Милый мягкий нрав А. В., самый его вид «христосика», вызывали к нему общую симпатию. Он был самым ярким представителем художественной богемы. Пришли хрущевские времена — А. В. был восстановлен в партии. Получил хорошую пенсию и возможность лечиться в санаториях. Но... все это было уже поздно. Похоронили его на Новодевичьем кладбище.

В.И.Микулин, кавалерист. Большой закалки человек и больших способностей, не вызывал к себе такого участия, как Григорьев. В нем была и порода, и кавалерийский гонор, и знание трех европейских языков, и мастерство на все руки. Работал он часовщиком, слесарем, электриком, фотографом. Жил в ужасных условиях. Одет был в рубище. Слегка прихрамывал на одну ногу и был колоритной и страшной фигурой нашего времени. Мы часто встречались с ним. Он взял на свое попечение всю техническую часть моего дома. Он не жаловался. Не роптал. Но все время боролся за восстановление своих прав гражданина и воинского звания. Он писал умно и дерзко в разные инстанции. И в конце концов победил: ему дали чин полковника и хорошую пенсию, а затем вскоре и место на Тарусском кладбище.

Зимою этого года я как-то спустился в город. В центре города слышу крик: «Доктор Мелентьев, доктор...» Ищу глазами — кто, а навстречу мне спешит «полтора Ивана». На нем еще милицейская форма, но уже без погон и в таком беспорядке, что сразу видно — не служака. «Я хотел к тебе домой сходить, попросить у тебя прощения. Но ведь я тебе ничего плохого не делал? Правда, не делал?» Выпимши. Крепко жмет мне руку и не выпускает ее. А глаза детские, безвольные. И головка у этого «полтора» маленькая. И улыбка просящая, жалкая. «Я не обиделся на Вас, я понимал, что приходите Вы ко мне не по своей воле».— «Да Вы ничего плохого мне и не причинили.
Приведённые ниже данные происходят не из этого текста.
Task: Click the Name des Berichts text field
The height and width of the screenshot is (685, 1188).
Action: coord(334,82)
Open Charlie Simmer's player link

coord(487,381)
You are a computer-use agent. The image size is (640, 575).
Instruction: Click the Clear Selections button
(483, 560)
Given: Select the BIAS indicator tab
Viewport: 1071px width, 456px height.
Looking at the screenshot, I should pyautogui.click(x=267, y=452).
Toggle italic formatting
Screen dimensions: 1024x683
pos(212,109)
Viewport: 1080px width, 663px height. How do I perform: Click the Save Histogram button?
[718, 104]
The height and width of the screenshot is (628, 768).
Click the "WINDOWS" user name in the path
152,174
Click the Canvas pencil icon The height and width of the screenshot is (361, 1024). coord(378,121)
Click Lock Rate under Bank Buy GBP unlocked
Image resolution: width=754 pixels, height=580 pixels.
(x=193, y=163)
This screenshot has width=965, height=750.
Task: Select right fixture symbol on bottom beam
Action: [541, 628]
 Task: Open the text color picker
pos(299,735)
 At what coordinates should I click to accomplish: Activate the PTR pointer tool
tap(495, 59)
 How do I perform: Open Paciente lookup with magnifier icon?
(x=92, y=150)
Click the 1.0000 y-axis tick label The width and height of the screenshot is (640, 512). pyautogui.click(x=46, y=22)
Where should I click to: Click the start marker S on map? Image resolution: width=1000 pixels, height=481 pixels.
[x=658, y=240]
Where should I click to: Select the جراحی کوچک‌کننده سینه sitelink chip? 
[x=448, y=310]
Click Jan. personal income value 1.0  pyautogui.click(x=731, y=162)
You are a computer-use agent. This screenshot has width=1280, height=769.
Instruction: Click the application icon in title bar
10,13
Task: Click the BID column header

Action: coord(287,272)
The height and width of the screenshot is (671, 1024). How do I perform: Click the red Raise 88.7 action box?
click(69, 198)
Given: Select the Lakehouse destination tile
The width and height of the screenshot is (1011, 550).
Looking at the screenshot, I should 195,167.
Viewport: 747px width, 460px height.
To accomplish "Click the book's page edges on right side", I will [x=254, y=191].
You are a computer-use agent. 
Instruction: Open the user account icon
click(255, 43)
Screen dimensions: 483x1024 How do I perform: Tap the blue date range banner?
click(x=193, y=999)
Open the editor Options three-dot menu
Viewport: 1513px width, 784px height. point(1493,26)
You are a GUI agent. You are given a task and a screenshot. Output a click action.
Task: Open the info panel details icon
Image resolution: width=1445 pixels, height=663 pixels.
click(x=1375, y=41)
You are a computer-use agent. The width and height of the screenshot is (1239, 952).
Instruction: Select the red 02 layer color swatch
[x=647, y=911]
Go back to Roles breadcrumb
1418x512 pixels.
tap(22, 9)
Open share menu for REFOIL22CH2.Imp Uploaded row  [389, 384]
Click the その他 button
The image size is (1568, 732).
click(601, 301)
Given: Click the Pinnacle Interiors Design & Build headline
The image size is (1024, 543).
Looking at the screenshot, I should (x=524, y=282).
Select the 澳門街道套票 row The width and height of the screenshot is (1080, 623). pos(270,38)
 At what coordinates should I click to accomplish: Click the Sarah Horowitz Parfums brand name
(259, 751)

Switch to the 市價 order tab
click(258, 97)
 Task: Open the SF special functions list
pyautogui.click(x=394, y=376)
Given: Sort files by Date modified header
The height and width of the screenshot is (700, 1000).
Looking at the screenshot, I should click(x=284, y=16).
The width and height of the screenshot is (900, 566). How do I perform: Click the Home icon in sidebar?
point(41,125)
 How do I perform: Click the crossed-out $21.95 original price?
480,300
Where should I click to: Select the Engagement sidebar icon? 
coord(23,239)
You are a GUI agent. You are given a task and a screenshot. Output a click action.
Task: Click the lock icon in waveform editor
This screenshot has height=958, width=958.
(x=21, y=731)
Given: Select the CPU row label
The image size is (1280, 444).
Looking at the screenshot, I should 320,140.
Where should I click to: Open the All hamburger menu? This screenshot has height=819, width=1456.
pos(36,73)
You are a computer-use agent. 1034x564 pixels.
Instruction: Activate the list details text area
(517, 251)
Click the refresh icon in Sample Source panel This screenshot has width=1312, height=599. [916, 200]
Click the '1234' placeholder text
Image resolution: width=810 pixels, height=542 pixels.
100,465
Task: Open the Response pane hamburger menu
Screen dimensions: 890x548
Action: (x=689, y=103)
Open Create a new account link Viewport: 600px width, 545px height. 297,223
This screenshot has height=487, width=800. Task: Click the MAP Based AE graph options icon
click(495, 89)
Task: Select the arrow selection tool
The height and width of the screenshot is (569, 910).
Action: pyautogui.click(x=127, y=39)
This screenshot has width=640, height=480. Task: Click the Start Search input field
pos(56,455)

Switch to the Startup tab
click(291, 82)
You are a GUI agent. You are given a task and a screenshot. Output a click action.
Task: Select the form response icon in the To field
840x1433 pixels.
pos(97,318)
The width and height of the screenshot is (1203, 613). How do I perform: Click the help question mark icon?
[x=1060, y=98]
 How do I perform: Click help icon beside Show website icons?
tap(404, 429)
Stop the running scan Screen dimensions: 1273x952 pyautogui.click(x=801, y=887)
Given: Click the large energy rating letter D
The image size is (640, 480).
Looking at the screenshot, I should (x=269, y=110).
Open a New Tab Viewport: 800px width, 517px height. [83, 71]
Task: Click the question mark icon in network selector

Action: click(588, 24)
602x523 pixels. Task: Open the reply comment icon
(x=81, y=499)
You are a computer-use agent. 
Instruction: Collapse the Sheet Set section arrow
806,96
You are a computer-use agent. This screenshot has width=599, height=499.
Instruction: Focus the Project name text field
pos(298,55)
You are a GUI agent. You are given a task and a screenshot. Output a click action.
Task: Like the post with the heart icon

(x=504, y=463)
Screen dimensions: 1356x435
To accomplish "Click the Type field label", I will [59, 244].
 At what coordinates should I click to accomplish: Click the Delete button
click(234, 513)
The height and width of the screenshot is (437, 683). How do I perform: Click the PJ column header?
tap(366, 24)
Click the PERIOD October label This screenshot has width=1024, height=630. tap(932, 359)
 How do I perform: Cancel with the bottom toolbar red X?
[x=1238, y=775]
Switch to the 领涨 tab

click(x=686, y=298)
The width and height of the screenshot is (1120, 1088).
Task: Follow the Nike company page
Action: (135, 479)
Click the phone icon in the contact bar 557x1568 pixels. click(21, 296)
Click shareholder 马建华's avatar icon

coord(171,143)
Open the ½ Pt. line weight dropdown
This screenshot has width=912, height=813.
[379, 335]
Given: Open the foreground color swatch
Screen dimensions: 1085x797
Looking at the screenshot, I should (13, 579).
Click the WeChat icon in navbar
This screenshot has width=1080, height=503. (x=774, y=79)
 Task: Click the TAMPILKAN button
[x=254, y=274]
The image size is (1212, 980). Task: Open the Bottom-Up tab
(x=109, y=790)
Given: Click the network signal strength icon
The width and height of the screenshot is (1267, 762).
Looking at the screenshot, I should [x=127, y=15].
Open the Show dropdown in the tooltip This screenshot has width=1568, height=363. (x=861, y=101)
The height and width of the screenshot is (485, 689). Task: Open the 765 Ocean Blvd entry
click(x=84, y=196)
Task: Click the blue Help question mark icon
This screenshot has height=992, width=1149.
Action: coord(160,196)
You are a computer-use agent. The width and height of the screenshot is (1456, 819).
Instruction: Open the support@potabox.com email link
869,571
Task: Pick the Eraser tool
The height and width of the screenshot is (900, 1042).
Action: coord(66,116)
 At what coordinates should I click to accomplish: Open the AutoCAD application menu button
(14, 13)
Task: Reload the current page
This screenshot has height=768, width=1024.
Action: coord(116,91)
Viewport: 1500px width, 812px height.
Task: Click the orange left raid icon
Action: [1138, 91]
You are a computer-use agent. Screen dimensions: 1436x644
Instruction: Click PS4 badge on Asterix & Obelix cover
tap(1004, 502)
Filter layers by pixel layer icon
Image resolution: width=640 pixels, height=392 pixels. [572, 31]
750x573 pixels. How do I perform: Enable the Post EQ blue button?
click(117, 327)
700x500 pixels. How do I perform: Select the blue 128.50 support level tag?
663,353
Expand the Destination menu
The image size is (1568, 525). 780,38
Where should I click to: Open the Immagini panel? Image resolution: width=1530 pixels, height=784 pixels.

Спасибо Вам за это». С тех пор мы стали друзьями с ним.

К концу этого же пятьдесят третьего года ясно определилось, что отставить меня от больницы было легче, чем отставить больных от меня. Я никогда не занимался частной практикой. Не любил ее. При некоторых положениях осуждал ее, ну а вот жизнь привела меня к ней. Я ее не искал. Я нигде не объявлял о приеме у меня на дому, а больные шли и сами установили мне гонорар. Деньги мне были нужны, но я не гнался за ними. И часто, где я видел бедность, я не брал. Так вот и пошло — даже и по сегодняшний день.